Mes immeubles préférés à Beyrouth sont ceux qui, criblés de balles, portent encore les cicatrices de la ville. Ceux qui condensent ses stigmates, ses fractures, son passé, ceux qui montrent en même temps sa beauté, son charme et son raffinement d’antan, et comment du jour au lendemain, cette ville est passée d’un âge d’or fait d’abondance, d’insouciance et de douceur, aux affres de la guerre.
Mes immeubles préférés à Beyrouth sont ceux qui témoignent de l’acharnement et de la folie dont elle fut le théâtre et l’enjeu, et de l’héroïsme obstiné de ses défenseurs et de ses habitants. Un héroïsme et une obstination qui confinaient à la folie ou l’inconscience, jusqu’à s’y confondre.
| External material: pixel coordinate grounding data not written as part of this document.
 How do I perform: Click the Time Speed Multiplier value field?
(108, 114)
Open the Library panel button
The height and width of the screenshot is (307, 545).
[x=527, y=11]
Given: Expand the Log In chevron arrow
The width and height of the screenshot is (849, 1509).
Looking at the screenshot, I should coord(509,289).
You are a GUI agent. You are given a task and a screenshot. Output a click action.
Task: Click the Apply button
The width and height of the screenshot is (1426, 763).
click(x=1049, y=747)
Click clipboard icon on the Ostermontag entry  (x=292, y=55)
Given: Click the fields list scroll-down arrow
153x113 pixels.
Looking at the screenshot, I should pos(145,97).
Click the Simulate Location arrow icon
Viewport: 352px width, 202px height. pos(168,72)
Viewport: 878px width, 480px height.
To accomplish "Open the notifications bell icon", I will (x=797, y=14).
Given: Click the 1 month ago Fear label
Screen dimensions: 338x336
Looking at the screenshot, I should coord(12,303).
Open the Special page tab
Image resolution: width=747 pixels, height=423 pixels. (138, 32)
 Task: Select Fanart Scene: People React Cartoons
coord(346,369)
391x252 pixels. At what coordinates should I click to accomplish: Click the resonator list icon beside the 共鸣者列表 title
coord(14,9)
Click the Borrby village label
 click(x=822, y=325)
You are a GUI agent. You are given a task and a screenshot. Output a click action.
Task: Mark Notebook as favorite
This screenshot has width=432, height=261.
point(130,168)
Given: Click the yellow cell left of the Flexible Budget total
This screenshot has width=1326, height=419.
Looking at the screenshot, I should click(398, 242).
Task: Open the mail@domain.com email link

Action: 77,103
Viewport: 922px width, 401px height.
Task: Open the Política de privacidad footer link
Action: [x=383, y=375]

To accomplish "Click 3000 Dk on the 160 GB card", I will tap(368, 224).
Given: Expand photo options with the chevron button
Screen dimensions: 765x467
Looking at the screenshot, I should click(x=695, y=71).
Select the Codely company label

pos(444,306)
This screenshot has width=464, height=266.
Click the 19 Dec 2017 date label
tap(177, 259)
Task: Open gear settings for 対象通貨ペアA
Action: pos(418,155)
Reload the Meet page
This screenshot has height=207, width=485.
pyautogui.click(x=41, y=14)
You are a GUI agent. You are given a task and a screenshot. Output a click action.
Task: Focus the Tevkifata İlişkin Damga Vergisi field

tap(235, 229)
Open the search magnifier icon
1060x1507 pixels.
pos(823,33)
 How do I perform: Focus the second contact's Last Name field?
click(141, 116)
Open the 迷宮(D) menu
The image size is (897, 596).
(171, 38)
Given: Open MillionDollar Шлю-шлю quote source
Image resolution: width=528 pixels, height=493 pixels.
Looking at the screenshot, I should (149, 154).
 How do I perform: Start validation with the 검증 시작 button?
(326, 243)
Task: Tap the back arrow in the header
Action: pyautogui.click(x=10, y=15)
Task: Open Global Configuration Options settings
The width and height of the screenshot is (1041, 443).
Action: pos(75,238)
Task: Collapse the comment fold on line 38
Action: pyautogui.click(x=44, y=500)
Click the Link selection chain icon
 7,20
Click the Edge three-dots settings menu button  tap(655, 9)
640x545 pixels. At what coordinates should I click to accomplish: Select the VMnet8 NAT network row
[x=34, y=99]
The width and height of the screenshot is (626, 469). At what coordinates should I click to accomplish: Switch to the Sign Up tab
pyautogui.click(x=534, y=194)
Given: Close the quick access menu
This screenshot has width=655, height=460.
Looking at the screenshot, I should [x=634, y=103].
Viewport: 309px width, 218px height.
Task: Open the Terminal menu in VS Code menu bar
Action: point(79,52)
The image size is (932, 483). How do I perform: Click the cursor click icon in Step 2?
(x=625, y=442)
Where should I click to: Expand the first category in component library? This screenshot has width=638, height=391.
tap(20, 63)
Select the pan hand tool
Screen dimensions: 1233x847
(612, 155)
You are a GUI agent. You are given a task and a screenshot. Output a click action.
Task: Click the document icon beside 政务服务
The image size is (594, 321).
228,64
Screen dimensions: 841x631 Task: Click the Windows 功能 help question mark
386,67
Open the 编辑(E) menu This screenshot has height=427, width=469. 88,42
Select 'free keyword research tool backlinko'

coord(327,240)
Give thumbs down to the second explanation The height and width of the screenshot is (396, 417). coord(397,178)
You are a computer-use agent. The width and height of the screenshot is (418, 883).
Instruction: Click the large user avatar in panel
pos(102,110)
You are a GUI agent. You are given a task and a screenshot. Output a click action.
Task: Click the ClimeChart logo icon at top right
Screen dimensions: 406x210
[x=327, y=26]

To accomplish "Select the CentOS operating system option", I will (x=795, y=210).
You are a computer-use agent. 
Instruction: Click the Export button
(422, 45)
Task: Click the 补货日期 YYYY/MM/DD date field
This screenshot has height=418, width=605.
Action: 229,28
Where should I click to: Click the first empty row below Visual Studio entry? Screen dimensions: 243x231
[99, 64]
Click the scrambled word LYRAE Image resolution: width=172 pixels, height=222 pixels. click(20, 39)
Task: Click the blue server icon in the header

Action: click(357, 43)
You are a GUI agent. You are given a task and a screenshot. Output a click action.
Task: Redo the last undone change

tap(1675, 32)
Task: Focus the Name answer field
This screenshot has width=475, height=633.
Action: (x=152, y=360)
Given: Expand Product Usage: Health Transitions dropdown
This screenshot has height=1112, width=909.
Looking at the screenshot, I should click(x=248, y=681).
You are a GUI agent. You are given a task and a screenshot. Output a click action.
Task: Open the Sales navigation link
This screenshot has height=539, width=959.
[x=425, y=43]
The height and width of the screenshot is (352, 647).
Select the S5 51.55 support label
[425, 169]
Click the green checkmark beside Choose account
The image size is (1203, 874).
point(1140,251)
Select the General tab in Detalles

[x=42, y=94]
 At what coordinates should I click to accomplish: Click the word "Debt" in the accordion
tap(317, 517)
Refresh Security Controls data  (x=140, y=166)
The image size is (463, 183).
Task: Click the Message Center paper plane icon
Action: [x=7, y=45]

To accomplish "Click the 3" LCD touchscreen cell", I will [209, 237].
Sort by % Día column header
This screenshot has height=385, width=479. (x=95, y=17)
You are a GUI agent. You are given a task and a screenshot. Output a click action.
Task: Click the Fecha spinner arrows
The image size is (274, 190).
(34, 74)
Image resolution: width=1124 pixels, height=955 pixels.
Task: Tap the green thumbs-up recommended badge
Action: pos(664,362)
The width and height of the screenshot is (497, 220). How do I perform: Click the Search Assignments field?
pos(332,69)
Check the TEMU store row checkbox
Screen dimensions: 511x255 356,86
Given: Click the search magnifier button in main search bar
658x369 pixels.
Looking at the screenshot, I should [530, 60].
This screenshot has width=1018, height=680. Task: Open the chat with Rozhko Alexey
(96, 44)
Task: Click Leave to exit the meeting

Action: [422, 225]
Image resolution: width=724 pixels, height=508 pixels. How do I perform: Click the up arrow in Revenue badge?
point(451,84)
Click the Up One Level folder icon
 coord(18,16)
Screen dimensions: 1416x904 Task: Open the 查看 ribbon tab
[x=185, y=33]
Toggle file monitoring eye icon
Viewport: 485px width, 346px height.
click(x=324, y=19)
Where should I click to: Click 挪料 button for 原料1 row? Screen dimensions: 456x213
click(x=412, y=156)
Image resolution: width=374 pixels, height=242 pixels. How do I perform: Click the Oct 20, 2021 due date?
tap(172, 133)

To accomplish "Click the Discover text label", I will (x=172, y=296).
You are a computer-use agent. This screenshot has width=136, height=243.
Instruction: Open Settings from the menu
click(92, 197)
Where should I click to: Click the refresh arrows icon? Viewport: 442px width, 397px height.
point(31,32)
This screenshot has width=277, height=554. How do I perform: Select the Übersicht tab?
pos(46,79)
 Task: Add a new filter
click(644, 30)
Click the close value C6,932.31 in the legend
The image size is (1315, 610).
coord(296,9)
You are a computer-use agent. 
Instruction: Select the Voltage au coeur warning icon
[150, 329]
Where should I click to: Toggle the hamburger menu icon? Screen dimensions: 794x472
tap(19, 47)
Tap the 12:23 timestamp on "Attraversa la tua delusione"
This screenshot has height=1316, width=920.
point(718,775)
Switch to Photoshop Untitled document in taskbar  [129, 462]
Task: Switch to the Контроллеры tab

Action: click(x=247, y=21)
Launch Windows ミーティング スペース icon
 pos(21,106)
Mes immeubles préférés sont ceux qu’on voit encore le long de ce qui était la ligne de démarcation, et qui marquaient, et marquent toujours, la limite à partir de laquelle aucun pouce de terrain ne sera cédé, dessinant une frontière qui sépare, mais qui protège aussi.
Des deux côtés, des morts sont tombés par centaines pour que ces immeubles tombent, ou ne tombent pas.
Mes immeubles préférés sont ceux, comme le Holiday Inn ou le Saint-Georges, ou ceux de la rue Monnot, d’où on s’entre-tuait pendant la guerre, d’où s’échangeaient rafales et roquettes, et sous lesquels aujourd’hui on danse et on n’échange plus que des regards, ou des baisers.